(Recorded data)
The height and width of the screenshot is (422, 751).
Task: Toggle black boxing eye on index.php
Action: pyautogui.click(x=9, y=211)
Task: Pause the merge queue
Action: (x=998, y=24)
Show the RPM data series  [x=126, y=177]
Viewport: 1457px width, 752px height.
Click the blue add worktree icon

* * *

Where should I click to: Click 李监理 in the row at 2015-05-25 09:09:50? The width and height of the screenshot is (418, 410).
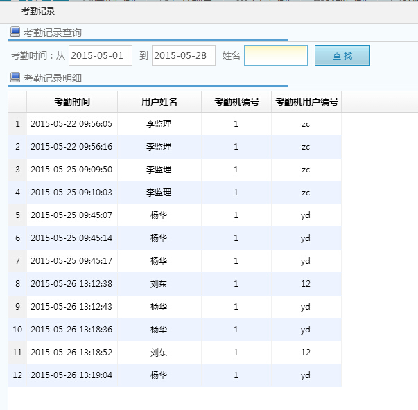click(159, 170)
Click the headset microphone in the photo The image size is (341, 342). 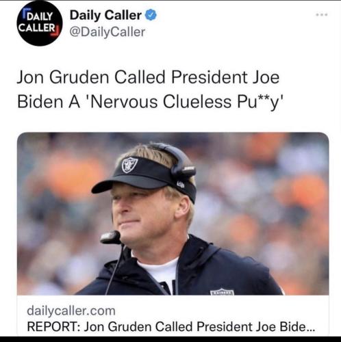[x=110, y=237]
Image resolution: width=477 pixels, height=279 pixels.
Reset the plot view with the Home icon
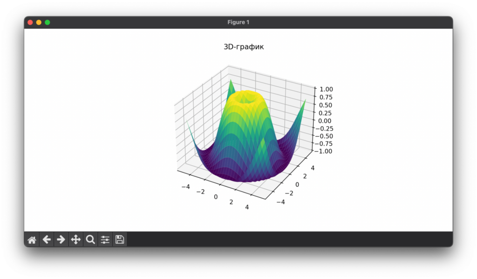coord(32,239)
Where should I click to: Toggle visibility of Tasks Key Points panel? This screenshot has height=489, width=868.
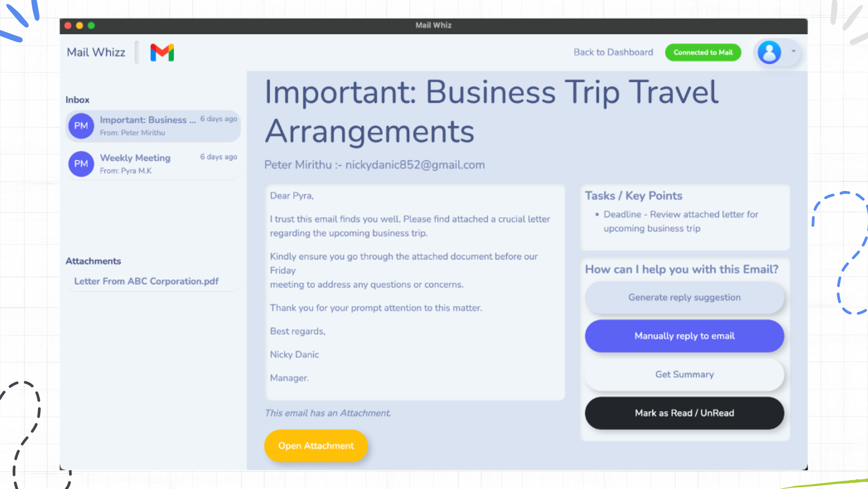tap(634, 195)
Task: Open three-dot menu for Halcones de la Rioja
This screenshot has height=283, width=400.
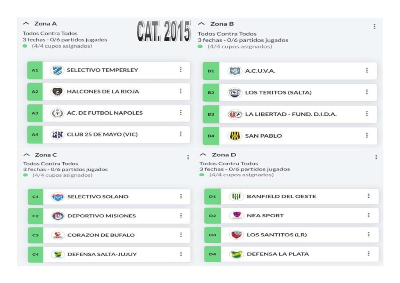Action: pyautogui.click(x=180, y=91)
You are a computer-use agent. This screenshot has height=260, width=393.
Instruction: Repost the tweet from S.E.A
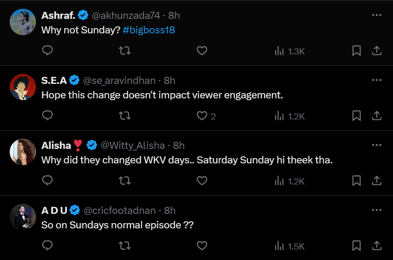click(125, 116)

Your task = Write out, from the lines above, only those from the line with "Show the RPM" to the line with "Click the blue add worktree icon", exactly as given, including the first and the last.

The completed task =
Show the RPM data series  [x=126, y=177]
Viewport: 1457px width, 752px height.
Click the blue add worktree icon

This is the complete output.